◆ Provided text
((

First you need to decide if you are going to paint or stain your hallway cabinet. Staining is usually more expensive and time consuming because you’ll need a nicer wood or wood veneer to stain. Although, staining is a little more complicated – you get the look of a real wood cabinet.
For our hallway cabinet, however, we decided to paint it. This was mostly time constraints with our other projects this year (like this farmhouse bathroom that we completely built out from scratch in just six weeks). I also love the pop of color that the paint adds to our cabinet!
We did choose to stain the top, which really brings the rich wood tones. I love the contrast!
Design your hallway cabinet.
For any woodworking build, it all starts with a good design and plan. You definitely want to measure the space that your cabinet will fit in a few times just so you don’t mess that part up!
This hallway cabinet build is really a lot more simple than other cabinetry that you’ll see because it has NO complicated joinery. Since we decided to paint the hallway cabinet, Logan elected to skip all of the normal dado and rabbet cuts you would normally do when building a cabinet. If you are staining however, you must do these cuts. Here’s a great tutorial about building a cabinet with the dado and rabbet cuts.
If your cabinet will be a “built-in” like ours, be sure to check your walls first to make sure they are square. If they aren’t, you’ll need to account for any adjustments needed in your cabinet design.
Be sure that the wood grain of the cabinet vertical pieces runs vertical and the horizontal pieces runs horizontal, if you decide to stain your cabinet rather than paint. We didn’t worry about this because the cabinet was getting painted. This allowed us to use up some scrap pieces of plywood.
Cut wood for hallway cabinet.

))

◆ Set task 1
In the hallway cabinet text, which part of the cabinet was stained instead of painted?

◆ Data supplied
((

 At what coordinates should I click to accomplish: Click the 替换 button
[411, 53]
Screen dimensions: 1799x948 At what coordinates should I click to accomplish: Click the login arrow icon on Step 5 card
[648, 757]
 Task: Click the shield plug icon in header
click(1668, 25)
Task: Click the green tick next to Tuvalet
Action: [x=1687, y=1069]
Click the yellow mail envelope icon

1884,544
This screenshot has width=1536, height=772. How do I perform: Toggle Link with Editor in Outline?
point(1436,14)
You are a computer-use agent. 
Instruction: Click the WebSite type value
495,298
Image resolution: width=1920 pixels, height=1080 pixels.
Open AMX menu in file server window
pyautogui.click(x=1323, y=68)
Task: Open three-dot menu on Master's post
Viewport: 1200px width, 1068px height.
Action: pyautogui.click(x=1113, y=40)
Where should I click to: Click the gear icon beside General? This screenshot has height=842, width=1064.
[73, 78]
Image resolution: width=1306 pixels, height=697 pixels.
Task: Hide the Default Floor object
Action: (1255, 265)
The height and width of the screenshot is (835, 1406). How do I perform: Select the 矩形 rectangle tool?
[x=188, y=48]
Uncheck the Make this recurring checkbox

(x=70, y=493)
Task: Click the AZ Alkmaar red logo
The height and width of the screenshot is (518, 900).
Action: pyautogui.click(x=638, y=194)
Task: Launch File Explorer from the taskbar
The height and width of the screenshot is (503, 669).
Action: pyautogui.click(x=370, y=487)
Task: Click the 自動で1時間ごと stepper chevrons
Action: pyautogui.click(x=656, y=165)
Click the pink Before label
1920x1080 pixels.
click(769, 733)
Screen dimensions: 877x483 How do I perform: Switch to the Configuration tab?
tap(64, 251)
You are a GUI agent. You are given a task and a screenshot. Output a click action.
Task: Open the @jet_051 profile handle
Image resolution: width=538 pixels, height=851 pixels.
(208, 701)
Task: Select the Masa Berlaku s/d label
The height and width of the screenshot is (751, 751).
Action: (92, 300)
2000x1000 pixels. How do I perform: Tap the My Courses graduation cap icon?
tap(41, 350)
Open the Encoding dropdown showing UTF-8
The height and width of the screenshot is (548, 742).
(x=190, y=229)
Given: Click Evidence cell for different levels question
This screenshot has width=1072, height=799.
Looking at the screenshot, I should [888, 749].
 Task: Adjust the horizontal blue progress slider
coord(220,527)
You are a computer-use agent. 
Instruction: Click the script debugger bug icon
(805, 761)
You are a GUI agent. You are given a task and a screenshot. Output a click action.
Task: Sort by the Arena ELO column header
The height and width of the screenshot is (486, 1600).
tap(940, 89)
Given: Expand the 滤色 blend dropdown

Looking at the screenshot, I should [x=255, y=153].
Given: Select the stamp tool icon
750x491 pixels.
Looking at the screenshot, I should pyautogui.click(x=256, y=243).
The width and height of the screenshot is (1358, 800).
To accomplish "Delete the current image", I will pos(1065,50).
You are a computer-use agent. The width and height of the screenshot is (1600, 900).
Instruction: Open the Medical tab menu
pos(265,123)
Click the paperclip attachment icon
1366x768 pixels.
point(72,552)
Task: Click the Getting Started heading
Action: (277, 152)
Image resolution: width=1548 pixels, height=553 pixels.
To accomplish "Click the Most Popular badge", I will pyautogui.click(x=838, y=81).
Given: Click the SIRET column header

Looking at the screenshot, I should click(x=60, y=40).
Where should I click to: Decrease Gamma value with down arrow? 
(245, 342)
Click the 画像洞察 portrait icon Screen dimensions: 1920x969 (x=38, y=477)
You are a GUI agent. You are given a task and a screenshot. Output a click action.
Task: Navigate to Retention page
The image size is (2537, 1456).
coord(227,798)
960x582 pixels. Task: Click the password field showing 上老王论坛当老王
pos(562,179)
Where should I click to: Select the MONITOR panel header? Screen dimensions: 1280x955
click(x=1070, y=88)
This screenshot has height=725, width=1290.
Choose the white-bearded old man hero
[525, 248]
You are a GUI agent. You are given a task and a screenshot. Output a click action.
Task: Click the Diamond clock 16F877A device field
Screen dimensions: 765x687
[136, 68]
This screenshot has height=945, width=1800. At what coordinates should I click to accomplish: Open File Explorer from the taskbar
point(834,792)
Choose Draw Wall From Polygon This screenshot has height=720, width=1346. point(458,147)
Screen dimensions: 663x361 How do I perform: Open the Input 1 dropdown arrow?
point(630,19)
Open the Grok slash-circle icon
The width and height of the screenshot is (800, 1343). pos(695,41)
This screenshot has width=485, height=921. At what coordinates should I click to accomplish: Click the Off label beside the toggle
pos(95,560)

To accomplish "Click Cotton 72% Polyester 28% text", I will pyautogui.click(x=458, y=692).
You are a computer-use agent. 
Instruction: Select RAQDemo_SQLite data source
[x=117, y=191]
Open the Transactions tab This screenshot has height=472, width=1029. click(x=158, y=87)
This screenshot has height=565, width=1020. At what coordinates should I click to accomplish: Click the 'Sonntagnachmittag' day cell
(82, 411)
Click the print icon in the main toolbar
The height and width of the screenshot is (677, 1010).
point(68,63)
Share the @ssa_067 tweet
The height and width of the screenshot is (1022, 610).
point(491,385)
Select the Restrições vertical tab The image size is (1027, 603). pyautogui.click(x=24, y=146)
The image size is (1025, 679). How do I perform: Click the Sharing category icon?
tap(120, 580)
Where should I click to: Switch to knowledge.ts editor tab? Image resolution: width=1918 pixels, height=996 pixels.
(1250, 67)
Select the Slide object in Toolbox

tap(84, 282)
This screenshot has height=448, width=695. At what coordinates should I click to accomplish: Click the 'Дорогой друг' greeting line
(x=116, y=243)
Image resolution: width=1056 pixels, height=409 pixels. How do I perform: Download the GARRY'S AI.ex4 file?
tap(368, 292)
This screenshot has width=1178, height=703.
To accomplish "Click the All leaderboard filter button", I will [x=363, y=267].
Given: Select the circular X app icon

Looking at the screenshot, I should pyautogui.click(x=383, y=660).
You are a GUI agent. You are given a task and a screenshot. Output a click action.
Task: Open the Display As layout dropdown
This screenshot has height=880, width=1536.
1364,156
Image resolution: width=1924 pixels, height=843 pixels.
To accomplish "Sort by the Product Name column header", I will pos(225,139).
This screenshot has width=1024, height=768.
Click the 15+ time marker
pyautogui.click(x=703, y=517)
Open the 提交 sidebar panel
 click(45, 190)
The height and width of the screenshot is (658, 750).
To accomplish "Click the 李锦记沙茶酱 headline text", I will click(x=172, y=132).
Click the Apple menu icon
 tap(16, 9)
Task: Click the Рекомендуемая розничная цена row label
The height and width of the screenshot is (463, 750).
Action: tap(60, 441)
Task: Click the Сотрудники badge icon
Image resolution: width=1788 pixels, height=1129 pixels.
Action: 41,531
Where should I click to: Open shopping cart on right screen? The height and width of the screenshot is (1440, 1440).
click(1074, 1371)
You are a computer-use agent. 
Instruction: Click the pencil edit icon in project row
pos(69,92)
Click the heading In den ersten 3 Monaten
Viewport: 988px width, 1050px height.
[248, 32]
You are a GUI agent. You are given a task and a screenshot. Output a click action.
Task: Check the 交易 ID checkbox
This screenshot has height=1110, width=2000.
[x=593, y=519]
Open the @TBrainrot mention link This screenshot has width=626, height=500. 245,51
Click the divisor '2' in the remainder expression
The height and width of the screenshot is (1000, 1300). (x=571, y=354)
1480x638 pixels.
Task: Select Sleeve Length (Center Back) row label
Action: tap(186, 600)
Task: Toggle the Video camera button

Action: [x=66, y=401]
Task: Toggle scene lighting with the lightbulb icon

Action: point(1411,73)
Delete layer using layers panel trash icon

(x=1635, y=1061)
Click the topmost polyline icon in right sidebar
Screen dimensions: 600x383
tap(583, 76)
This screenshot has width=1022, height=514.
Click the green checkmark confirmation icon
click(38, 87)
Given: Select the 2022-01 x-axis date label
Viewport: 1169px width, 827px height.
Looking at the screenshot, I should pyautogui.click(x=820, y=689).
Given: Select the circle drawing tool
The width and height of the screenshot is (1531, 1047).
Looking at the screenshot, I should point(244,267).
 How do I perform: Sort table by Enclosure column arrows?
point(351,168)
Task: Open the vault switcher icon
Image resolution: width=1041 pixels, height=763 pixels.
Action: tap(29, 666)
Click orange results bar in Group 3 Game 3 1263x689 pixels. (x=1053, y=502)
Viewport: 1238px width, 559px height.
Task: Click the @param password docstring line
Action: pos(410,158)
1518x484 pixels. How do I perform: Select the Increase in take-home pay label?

))

◆ Set task 2
Count how many lines of the records contain the word "badge", and reply with only that number.

◆ Finished answer 1
The top.

◆ Finished answer 2
2